My friends keep talking about a “housing bubble”. Please explain what that means so I can join in the conversation without sounding like a fool.

The current hot topic is whether some of our capital cities are in the midst of a housing bubble on the brink of popping. If you believe some pundits the imminent price correction could make history. First time buyers are waiting for the housing bubble to burst to get a foot on the housing ladder. Downsizers feel they are being urged to sell before the bubble bursts. Investors are nervous their retirement plan will crumble if the bubble exists. Buyers who are looking to upsize want to play the market, aiming to sell in the boom and buy in the bust. No matter what buyer or seller category you fall under, the potential ramifications of a housing bubble will have implications for us all. Gone are the days of market talk that is focused on a boom, the attention now surrounds the heavy speculation of a bubble.
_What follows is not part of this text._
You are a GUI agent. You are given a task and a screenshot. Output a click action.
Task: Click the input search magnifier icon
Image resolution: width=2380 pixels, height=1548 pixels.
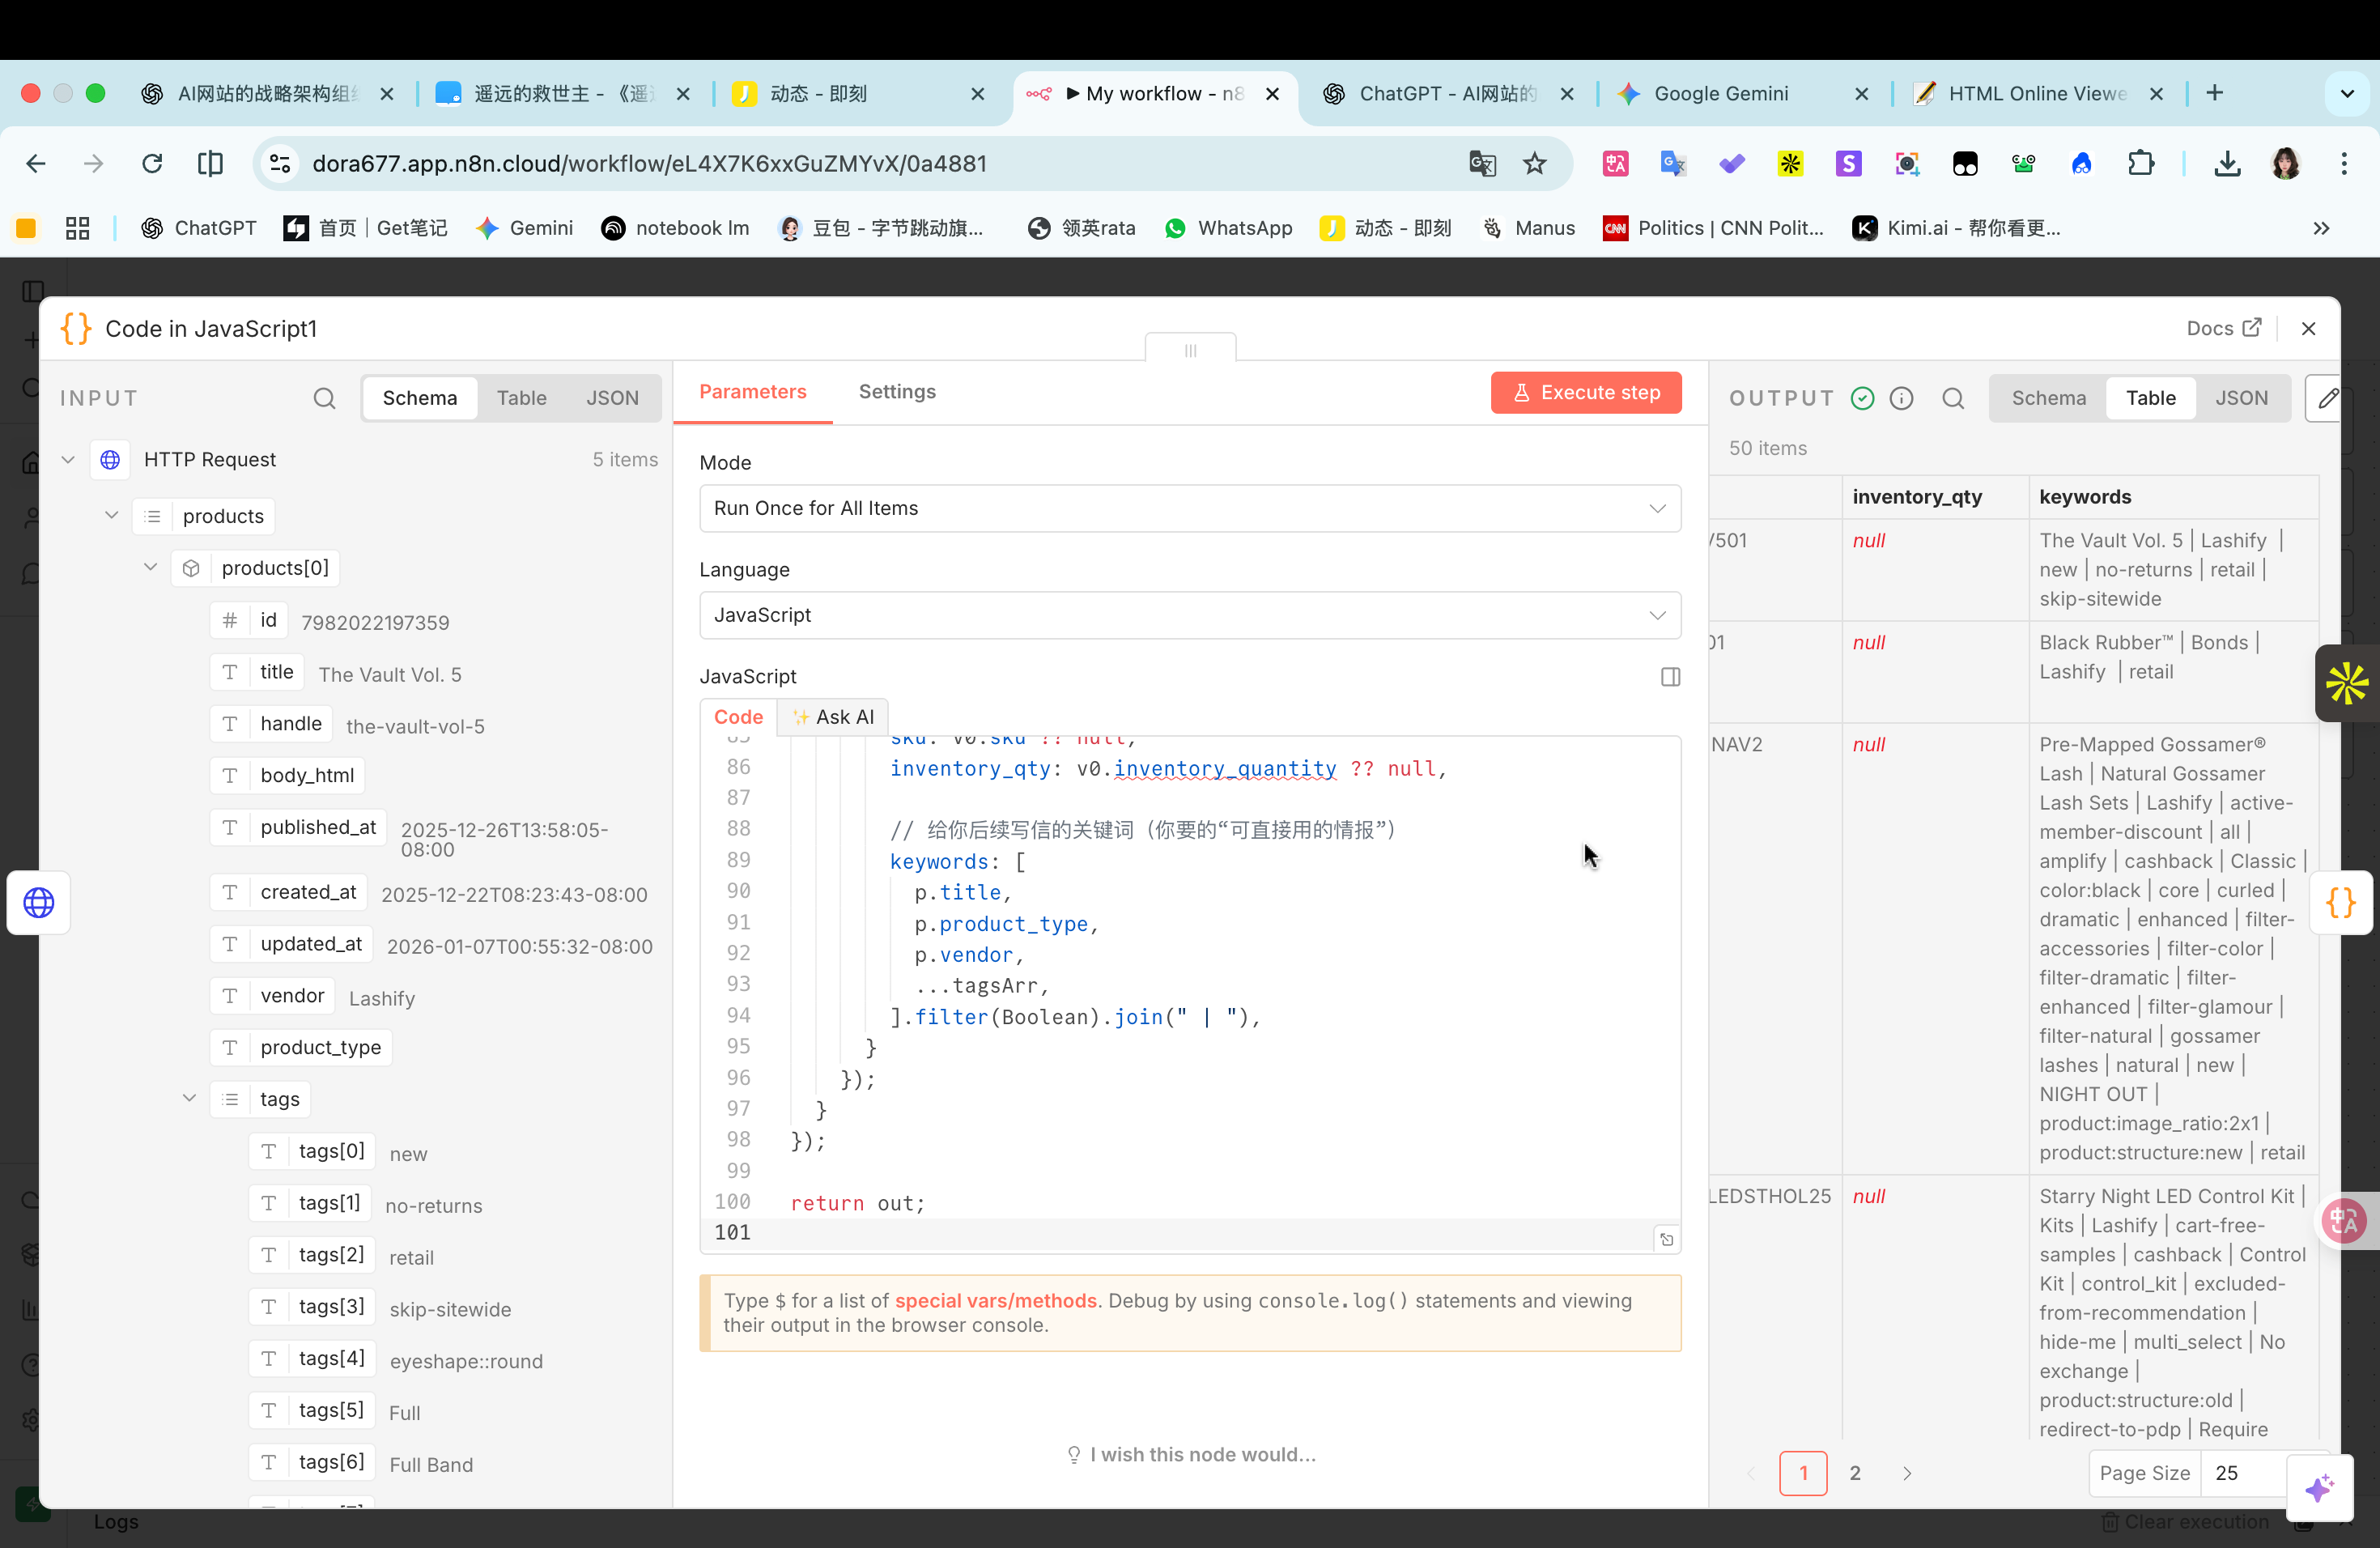324,398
A bubble simply means an overinflation of price. In the housing market a bubble can form from an extended period of exaggerated house price growth. Like any bubble, it is not if but when the bubble will burst. Nothing lasts forever, right? If a bubble exists and pops, house prices fall to a more sustainable level, that is equal or lower than the price point at which the exponential growth first began.

For a bubble to form it requires fuel to spark an extraordinary period of growth, normally something unforeseen. Sometimes it is difficult to even pinpoint if a bubble truly exists or is even being created until prices start to correct. Pundits, me included, like to speculate when unusual events are coupled with strong house price growth.

Currently, the finger points to Melbourne and more forcefully Sydney. Canberra has also been thrown in the mix due to continued house price growth. Buyer activity has been ignited following an extended period of historically low interest rates. It is the influence of monetary policy that has encouraged consumers to buy dwellings either as an investment or as owner-occupiers. This increase in demand has resulted in prices growing well above average.

Tighter lending conditions have been in place to help contain any potential risks within the housing market. Despite this, investor activity still poses a significant risk as prices continue to rise suggesting a possible bubble in Sydney and Melbourne. A price correction could ensue if activity becomes dampened by an aggressive rise to rates. If a heavy price correction follows, it will prove a bubble did exist.

It is highly unlikely to affect Canberra house prices. Canberra did react to the tightening of fiscal policy but this phase has truly passed. Our market has revived following a few years of sideways growth but rising house prices looks set to stay.

In reality, small towns are more susceptible to housing bubbles, in particular towns affected by an unexpected market driver. A prime example would be mining towns that experienced a boom and subsequent bubble pop once the mining phase passed. Canberra’s housing market is driven by a variety of factors that make the chance of market collapse less risky.